Biz ise millî varlıklarının ve dillerinin devamını bizim âlîcenaplığımıza borçlu olan bir kısım halkın hay-huy şamatasıyla bu aziz matemimize en acı hakaretlerin birer tokat şeklinde atıldığını gördük. ‘‘Buna müstehak değildik’’ diyemeyiz. Müstehak olmasaydık, bu felakete düşmezdik. Her milletin hayat sayfalarında birçok talihler ve bahtsızlıklar vardır.
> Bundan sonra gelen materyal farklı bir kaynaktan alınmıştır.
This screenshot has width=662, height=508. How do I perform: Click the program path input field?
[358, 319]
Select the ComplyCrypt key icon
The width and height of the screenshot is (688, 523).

Fransa Kralı Birinci Fransuva’yı Şarlken’in zindanından kurtarmış ve koca Viyana şehrini defalarca kuşatmış bir ümmetin kader defterinde böyle bir kederli satır da gizli imiş. Araplar’ın güzel bir sözü var: “Sen sabret, çünkü zaman sabretmez” derler.” (Kurşuna dizilmek istenen Nazif birkaç ay kaçak yaşadıktan sonra yakalandı ve Malta’ya sürgün edildi. Mustafa Kemal sayesinde kurtarılan Malta Sürgünleriyle yurda geri döndü.)
16 Mart 1920 İstanbul'un Resmi Olarak İşgal Edilmesi; Protestolar ve Anadolu’daki direnişe destek mitingleri devam ediyordu, 14 Mart tarihinde okullarının kuruluş yıldönümünü kutlayan tıbbiyeliler, Kurtuluş’a destek ve direniş kararı aldı. Toplantı İngiliz askerleri tarafından dağıtıldı. Hazırlıklar tamamlayan İtilaf kuvvetleri 16 Mart 1920'de, sabah saat 05.00’den itibaren Meclisi Mebusanı, devlet binalarını, kendilerine taraf olmayan Nazırların, Paşaların ve Mebusların evlerini, askeri ve inzibatiye karakollarını basarak, Osmanlı idaresine el koymuştur. Tutuklananlar Bekirağa Bölüğüne hapsedilmişlerdir.
Mebuslardan kaçabilenler Anadolu’ya geçtiler. Bu işgale Mustafa Kemal Paşa, bir ay sonra 23 Nisan 1920’de Ankara’da Türkiye Büyük Millet Meclisini açarak tokat gibi bir cevap vermiştir.